Hacker News new | ask | show | jobs
by Smrchy 4806 days ago
It would be really interesting to know the average size of an object and visualize the amount of harddisks it takes to store all this data.
3 comments

To put this into perspective it's 2.7B new objects per day (assuming 1 Trillion objects averaged over 365 days).

Assuming each object is 100KB (generous estimate, after compression) that would be 270GB per day -- or assuming ten levels of redundancy and striped across three RAID storage devices (per level of redundancy) then 8.1TB per day.

I'm not familiar with their hard disk procurement policies but it wouldn't be difficult to assume they've been purchasing 1TB drives, so 10 new disk drives per day just for keeping ahead of growth. Furthermore let's assume their disk drive failure churn rate is 10% per day so another 1 new disk drive for parts replacement (so 11 disk drives per day).

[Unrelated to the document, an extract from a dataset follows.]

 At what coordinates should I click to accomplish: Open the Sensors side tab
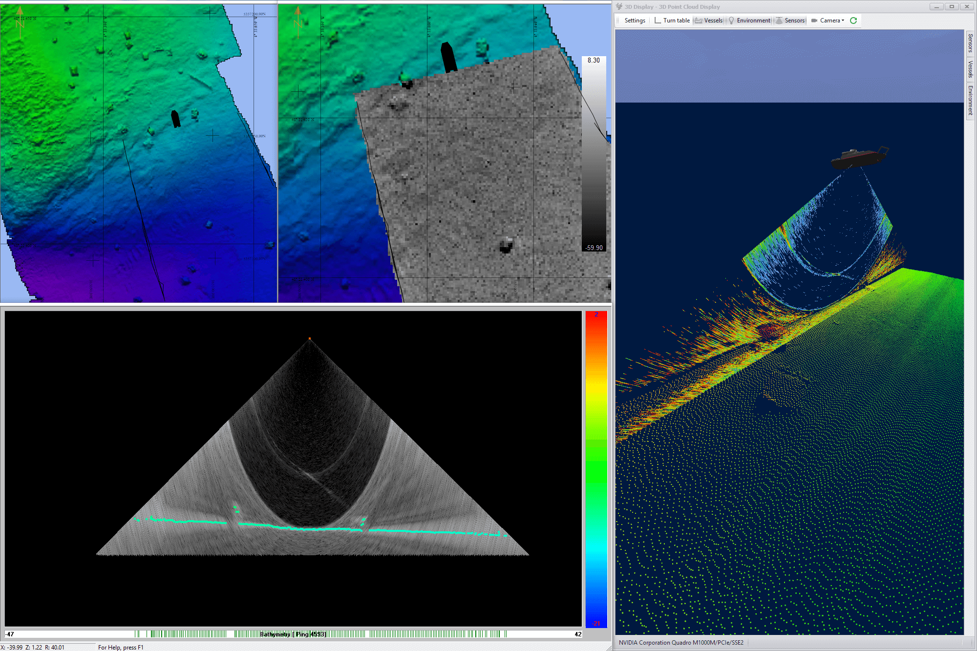[x=970, y=43]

These are really loose numbers not based on any actual data (or any personal experience at all) but just napkin math, so take it all with a grain of salt.

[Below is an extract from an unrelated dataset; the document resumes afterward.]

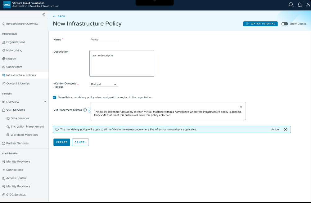Toggle the Show Details switch
Image resolution: width=311 pixels, height=203 pixels.
point(285,24)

I'm not convinced that 100KB is a great estimate on file size, but either way you're off by a few zeroes. It's not 270GB per day, it's 270TB. Even if each object were just one byte, that would be 2.7GB. 100KB is one hundred thousand bytes. So it's quite a bit more than eleven drives per day!
You are correct, that would be 270TB.

After applying the same shoddy math with each object being 100KB -- 270TB with 10 levels of redundancy across 3 RAID drives resulting in 8,100TB per day. This would be 8,100 drives (at 1TB per drive), or 8,910 drives after 10% being dead-on-arrival.

The math is sketchy, so let's cut it down by 10x (10KB per object): 891 drives per day. Keep in mind this is just for S3 and it doesn't account for existing drives failing, growth, or what other services require (eg: EC2, RDS, Cloudwatch, Cloudfront, etc).

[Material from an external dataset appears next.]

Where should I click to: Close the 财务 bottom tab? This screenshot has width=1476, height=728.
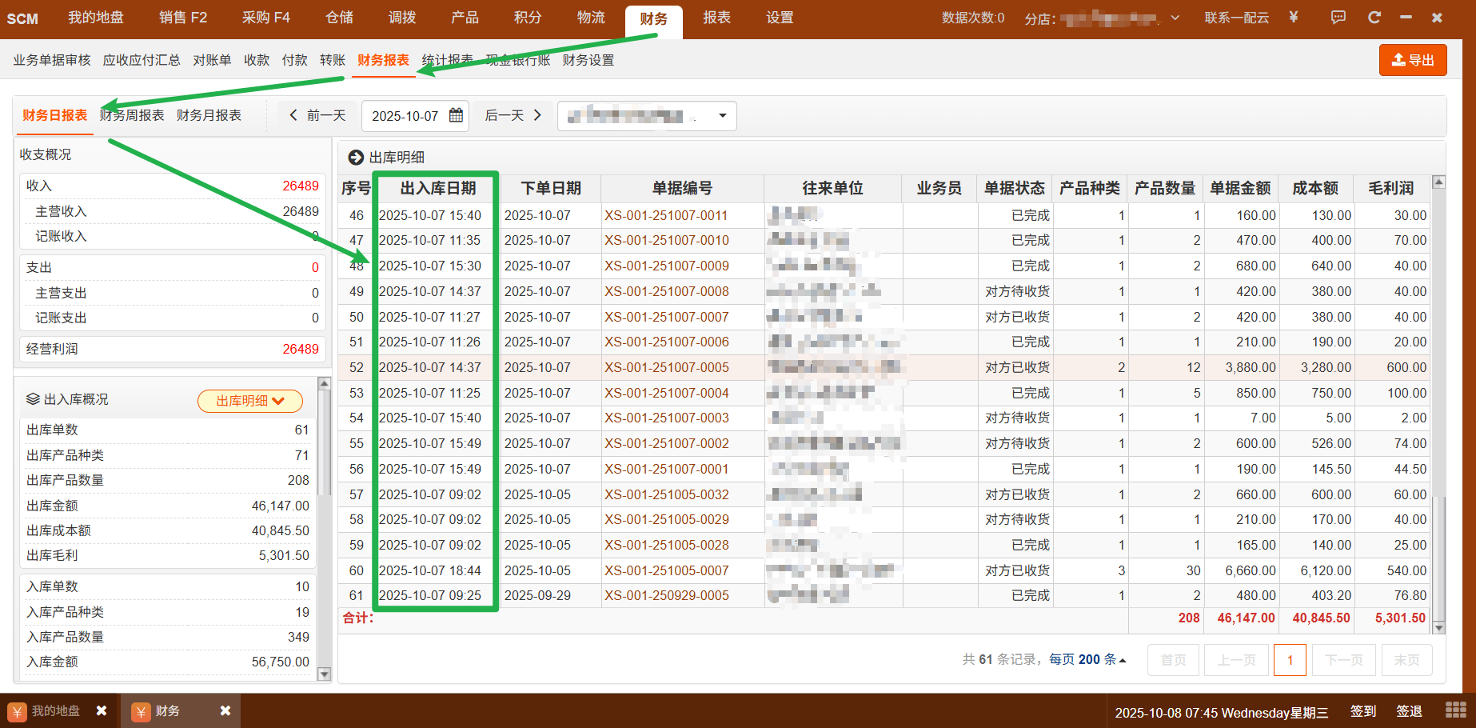pyautogui.click(x=225, y=710)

Average size is irrelevant. A handful of 1G objects dwarf hundreds of 1 byte objects when computing the average. The overal distribution is interesting. There are actually three: GET sizes, PUT sizes, and stored sizes. They are not identical distributions, especially since the as the PUT size distribution has changed it becomes out of synch with the stored size distribution. Wish I could tell you more, there are some fascinating data points in there but, you know, NDA. Source: form S3 employee.
You could then multiply by 2 trillion to work out their total data volume under management, which I believe they consider commercially sensitive information, but I can't quite put my finger on why.
It would help competitors form a view of their cost structure, which would allow them to optimise a price which would put Amazon into the red.